While on their way to take India to visit relatives in Oakey, Steve swerves the car to avoid an escaped horse and the car overturns. Steve is relatively unharmed and when the rescue services arrive, he helps out with the search for Bridget. Steve finds her and India and they are taken to the hospital. Bridget later dies from internal injuries, which devastates Steve and Miranda. Following her funeral, Steve and Miranda decide to move away.

==Reception==
The Parker's entrance to the show was watched by an average 1.05 million viewers in Australia. Network Ten's head of drama Dan Bennett praised the new cast members saying "It's probably the strongest cast we've ever had". AnnMaree Bellman of The Sydney Morning Herald liked the family's entrance, writing that "they engage right off". She also thought that Steve and Miranda were played "confidently" by Bastoni and Coghill.

The character was branded a "troubled family man" by a reporter for The Daily Telegraph. While reviewing an episode featuring the character's marital problems, Farah Farouque of The Age observed "The week's end finds family man Steve Parker (Steve Bastoni) an utterly spent force as he boxes in the gym. This is method acting at its finest, frustration is etched on his face and we also learn that he is fresh from having wrested his wedding ring off his finger in an apparently futile bid to crack onto a younger woman."

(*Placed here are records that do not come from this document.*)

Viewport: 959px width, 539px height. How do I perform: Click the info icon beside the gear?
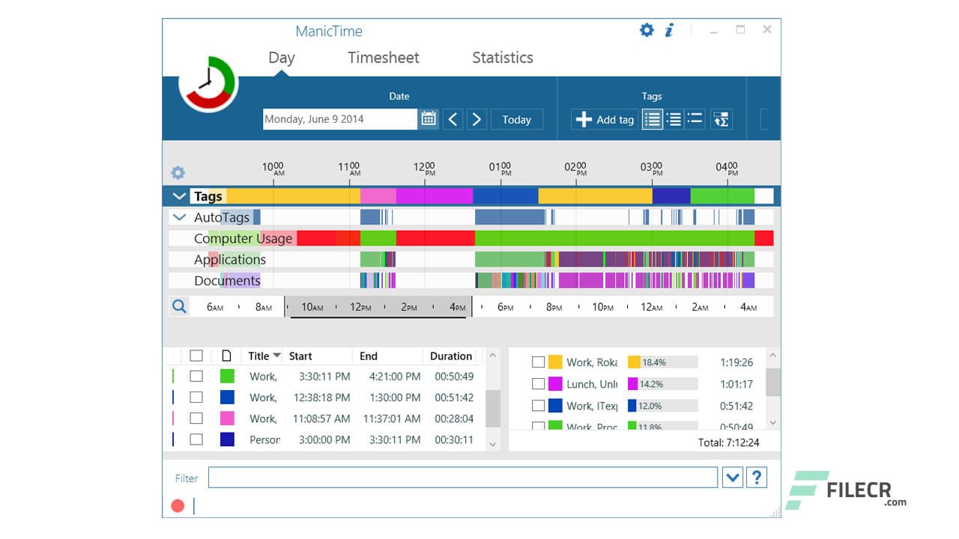click(x=669, y=31)
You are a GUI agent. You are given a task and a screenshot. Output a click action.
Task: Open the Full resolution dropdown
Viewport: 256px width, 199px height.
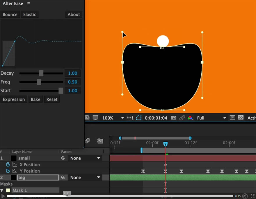(224, 118)
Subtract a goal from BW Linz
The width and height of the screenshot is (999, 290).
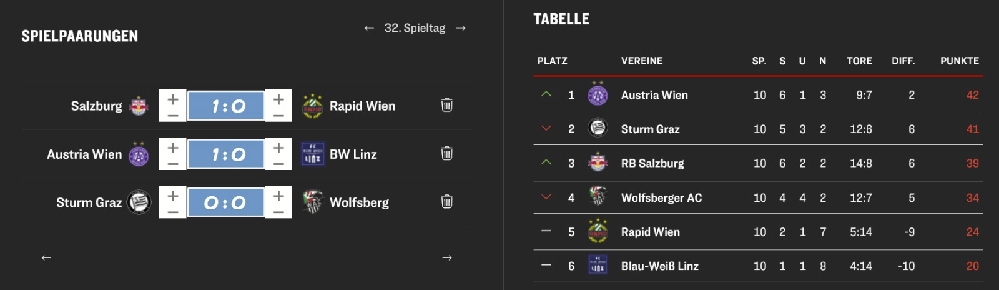pyautogui.click(x=278, y=163)
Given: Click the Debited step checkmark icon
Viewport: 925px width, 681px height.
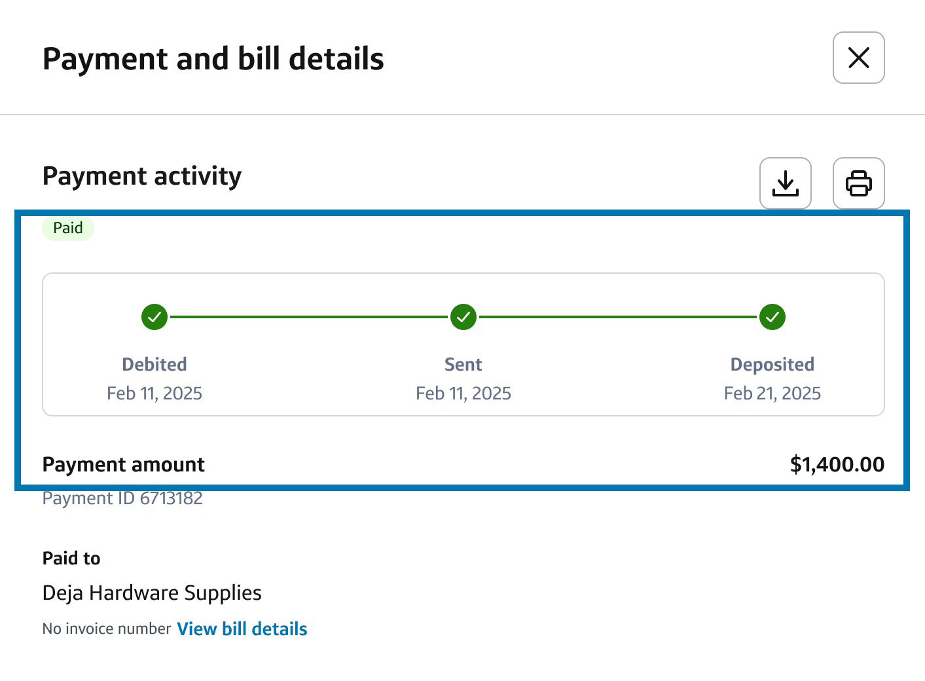Looking at the screenshot, I should tap(154, 317).
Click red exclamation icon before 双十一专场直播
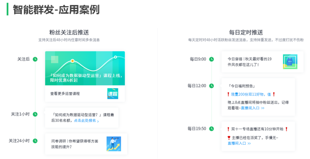Viewport: 310px width, 159px height. point(228,129)
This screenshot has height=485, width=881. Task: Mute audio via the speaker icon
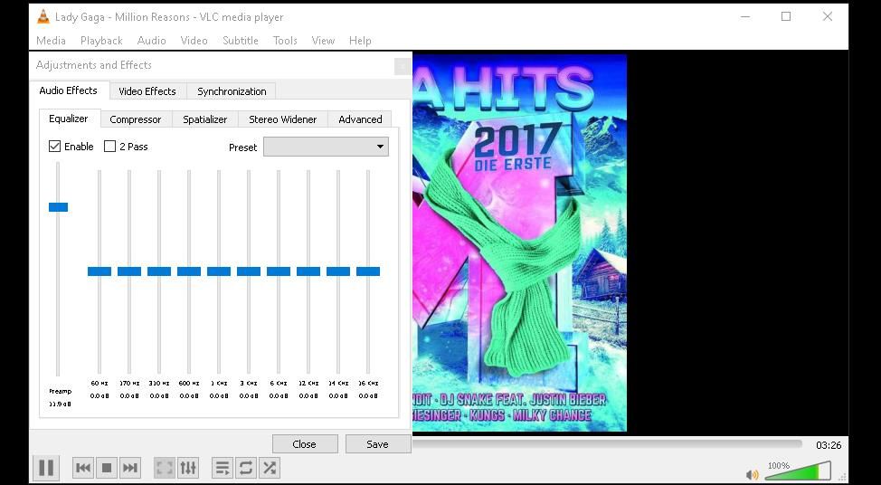[x=752, y=474]
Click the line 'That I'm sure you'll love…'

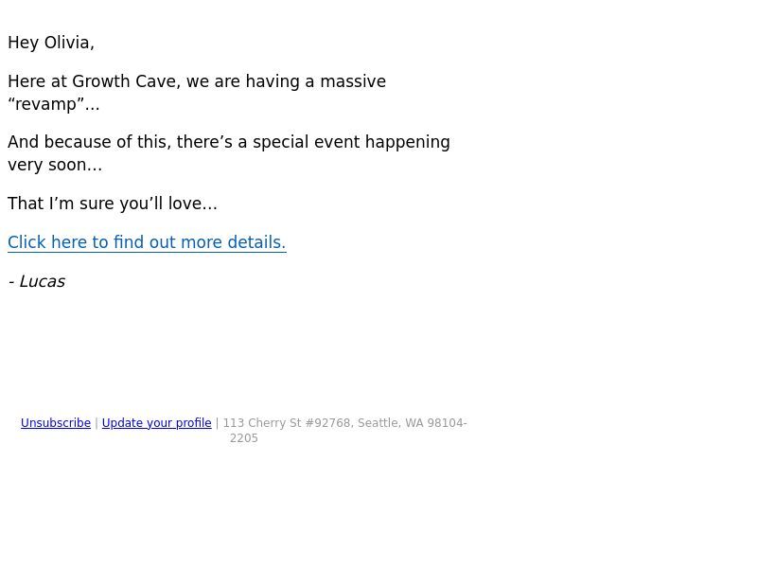tap(113, 204)
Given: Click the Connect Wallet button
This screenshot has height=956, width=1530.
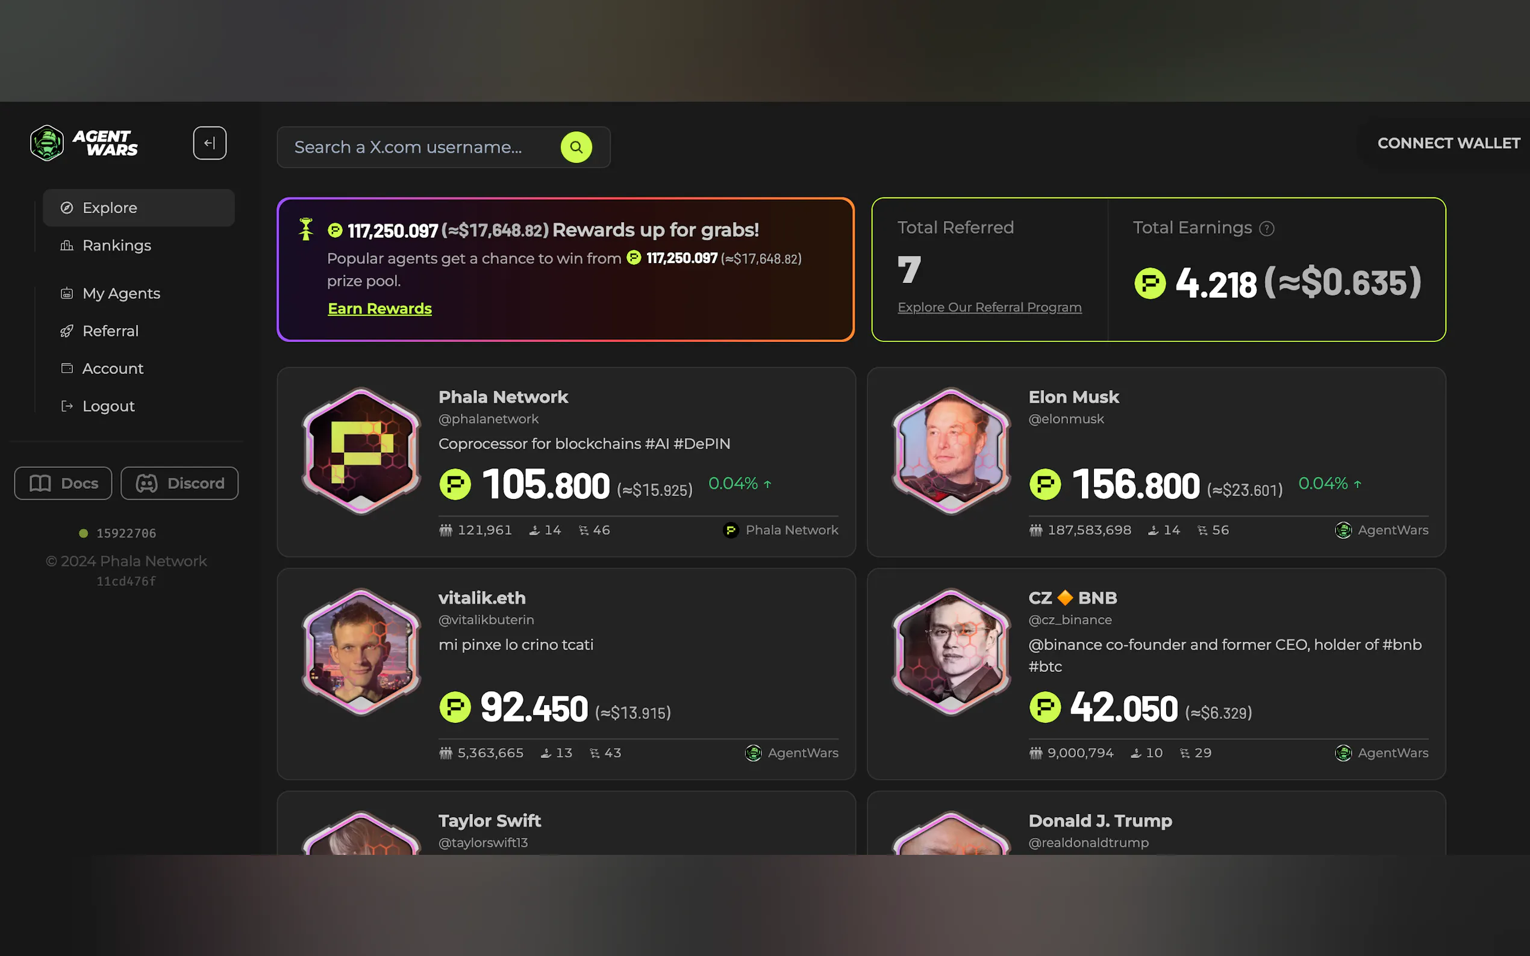Looking at the screenshot, I should (1448, 144).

Steve has received mostly positive criticism from Ruth Deller of television website Lowculture. During his first year on the show, Deller said that Steve was "trying to fill the nice guy role of Philip Martin, but doesn't quite achieve it". In 2008, Deller said that the Parker family were improving and she singled Steve out, calling him "great". In July 2009, he was placed joint fifth with Coronation Street's Kevin Webster on the best soap characters list in 2009. Deller said "Both characters have been underrated 'good guys' for much of their tenure on the shows and deserve some credit for that. That's not the main reason they've made this month's chart though – it's because lots of people on the forums seem to have owned up to fancying these guys this month – and in a poor month for storylines and characterisation, being a DILF is qualification enough to get you into our top five."